#### DATA SUPPLIED ####

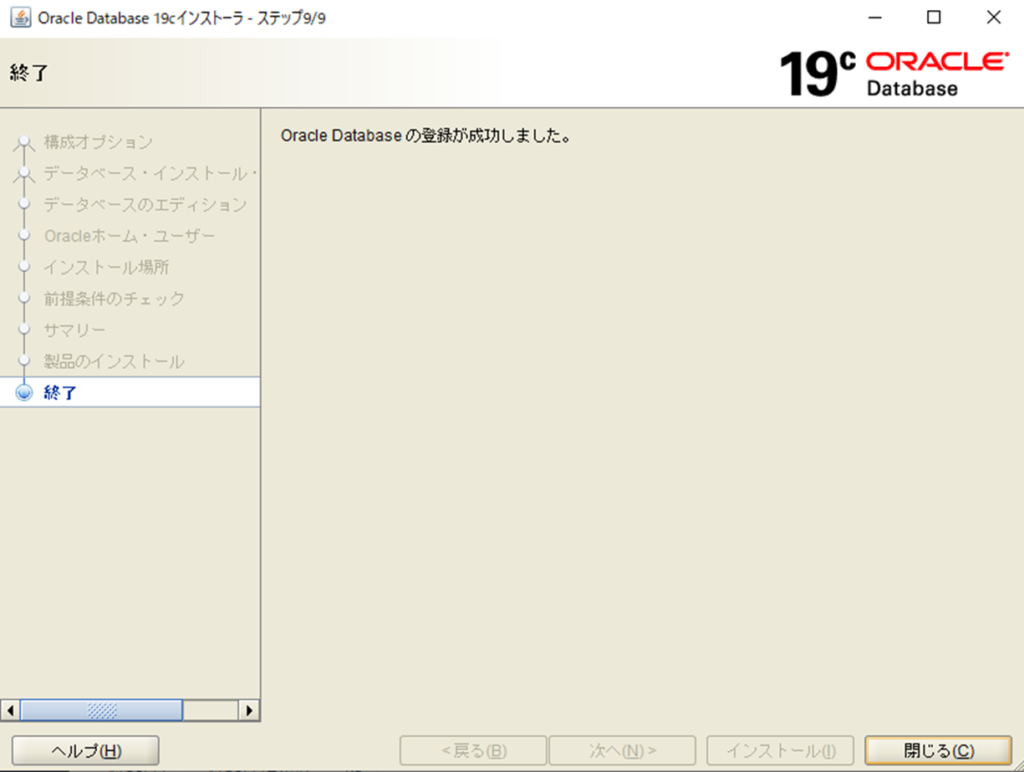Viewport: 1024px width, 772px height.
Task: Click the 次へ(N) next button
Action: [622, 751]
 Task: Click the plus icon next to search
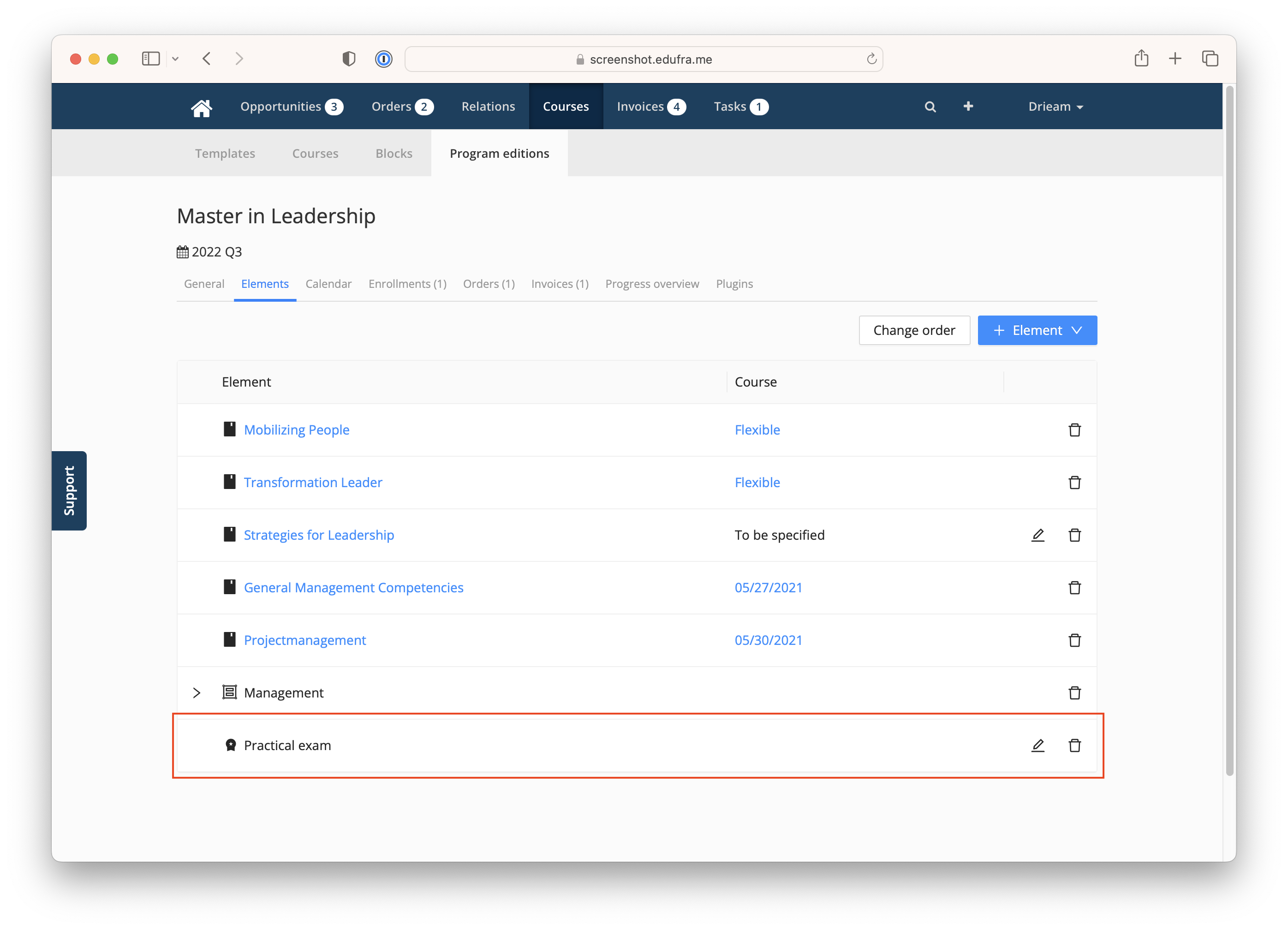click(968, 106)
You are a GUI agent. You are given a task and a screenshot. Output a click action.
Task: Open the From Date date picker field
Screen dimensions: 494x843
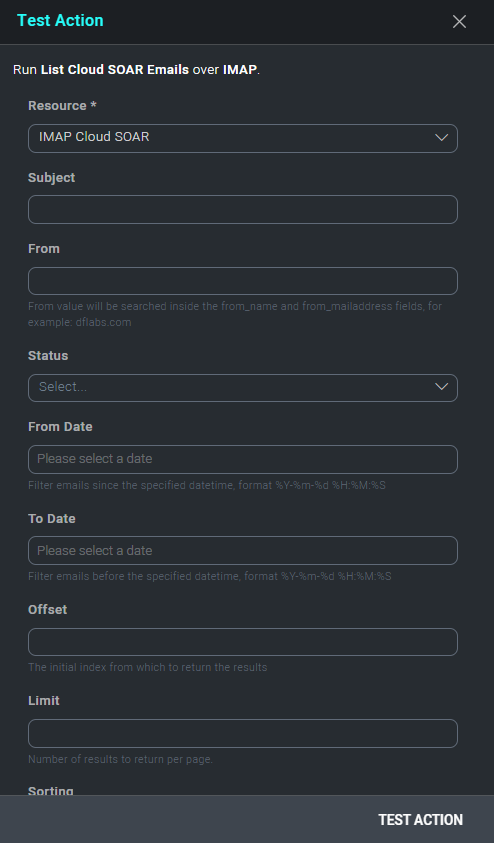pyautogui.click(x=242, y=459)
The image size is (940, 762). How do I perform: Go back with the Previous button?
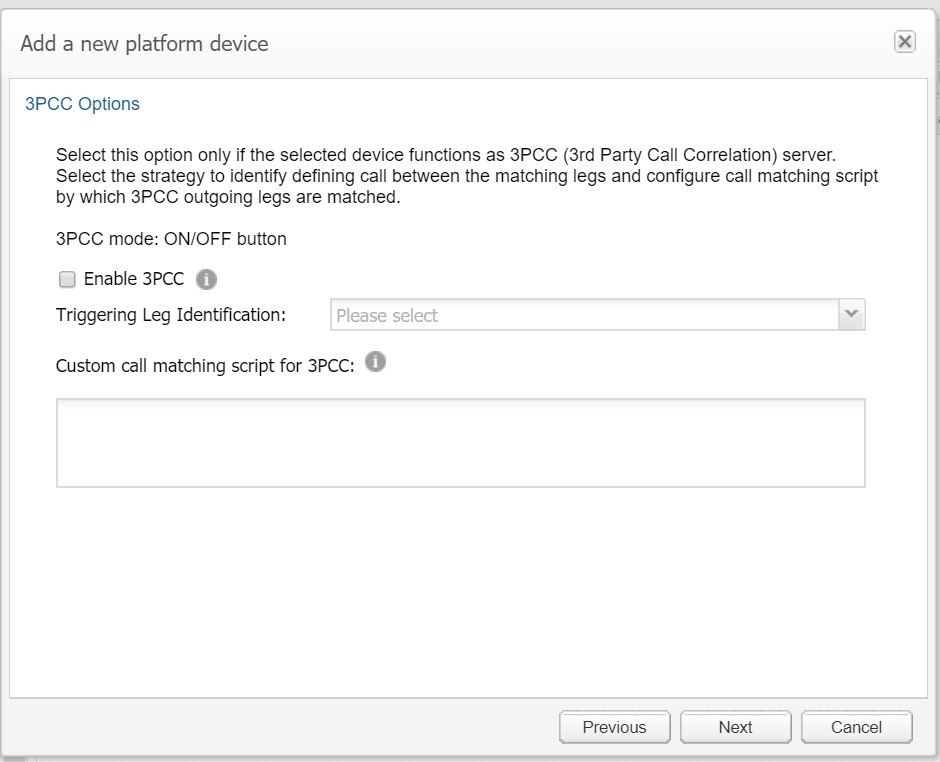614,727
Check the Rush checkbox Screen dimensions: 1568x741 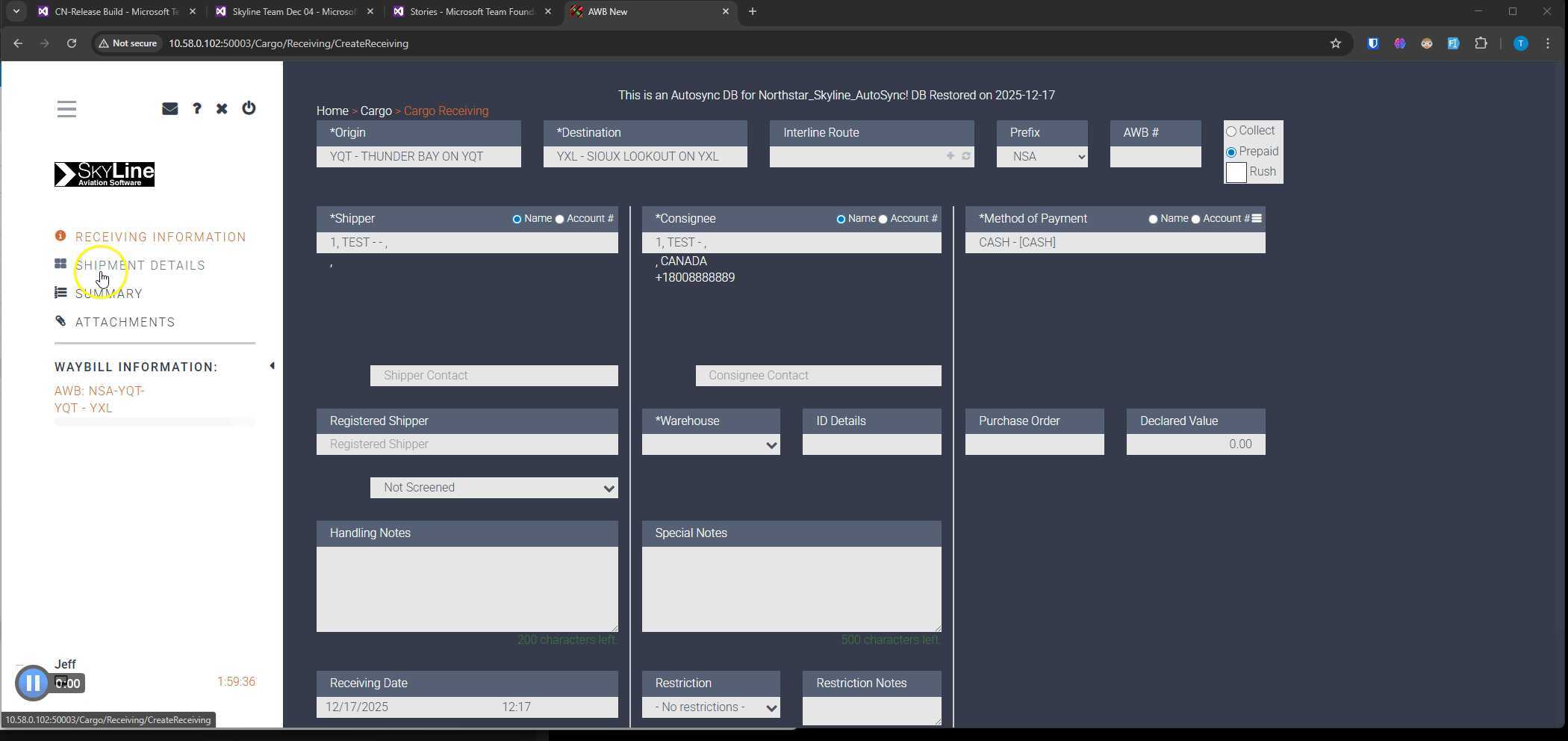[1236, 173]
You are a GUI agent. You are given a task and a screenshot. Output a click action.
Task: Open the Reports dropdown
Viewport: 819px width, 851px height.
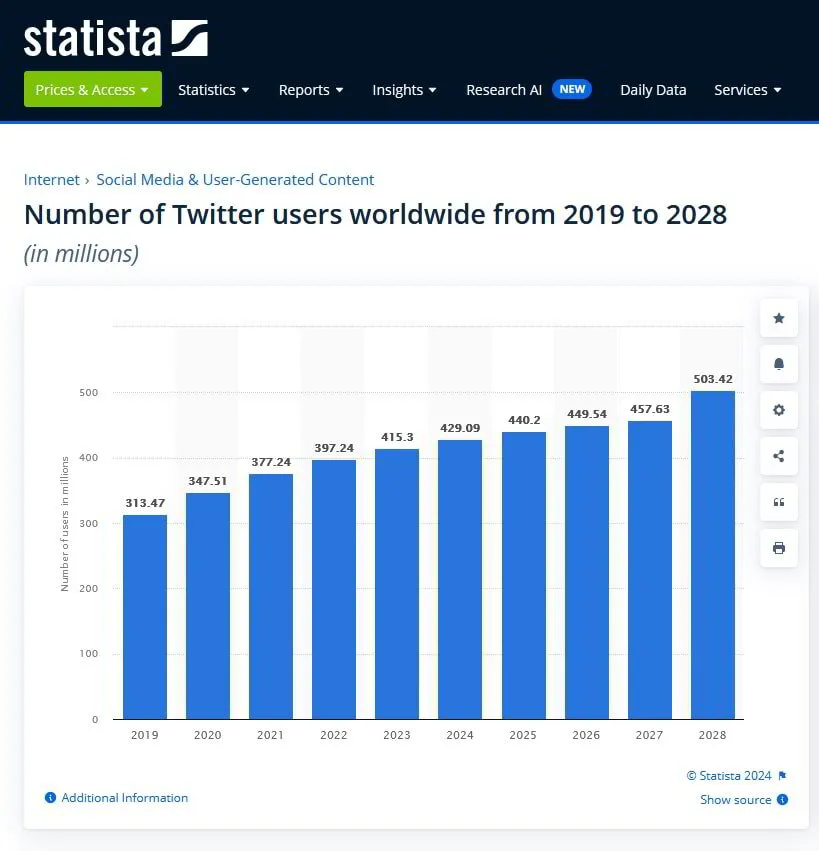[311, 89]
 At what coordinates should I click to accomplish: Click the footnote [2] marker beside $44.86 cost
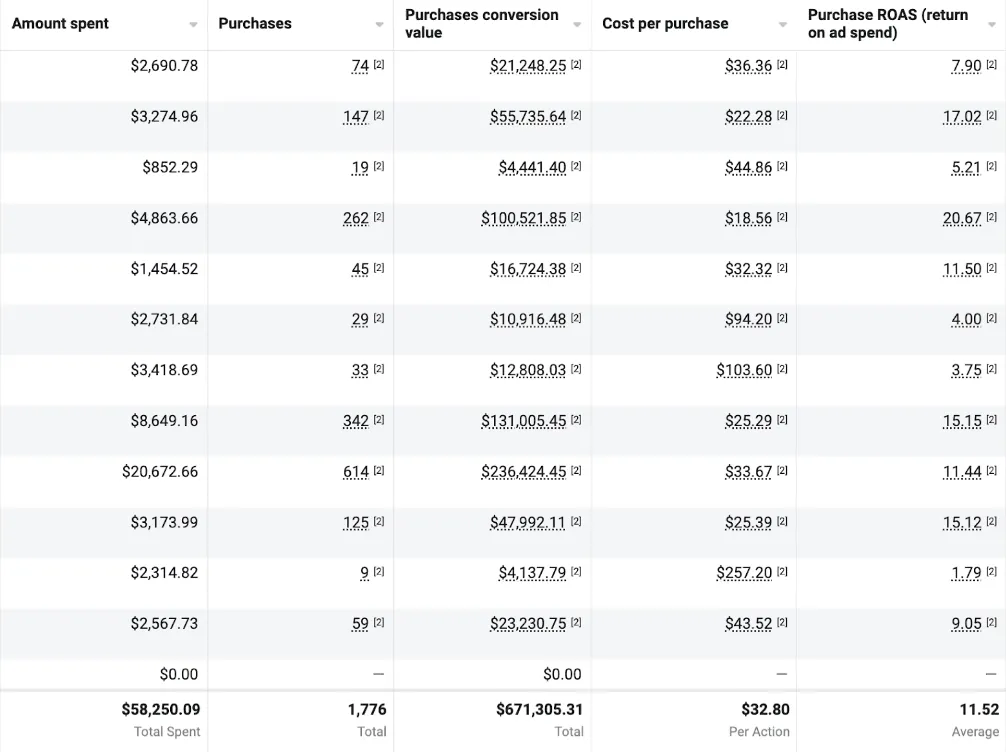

####

# WORK TO BE COMPLETED
The needed output is the lines from the one with "Viewport: 819px width, 851px height." through the end of the listing, written out exactly, both ends included, pictures excluded.

# WRITTEN SOLUTION
Viewport: 819px width, 851px height.
[311, 89]
 At what coordinates should I click to accomplish: Click the footnote [2] marker beside $44.86 cost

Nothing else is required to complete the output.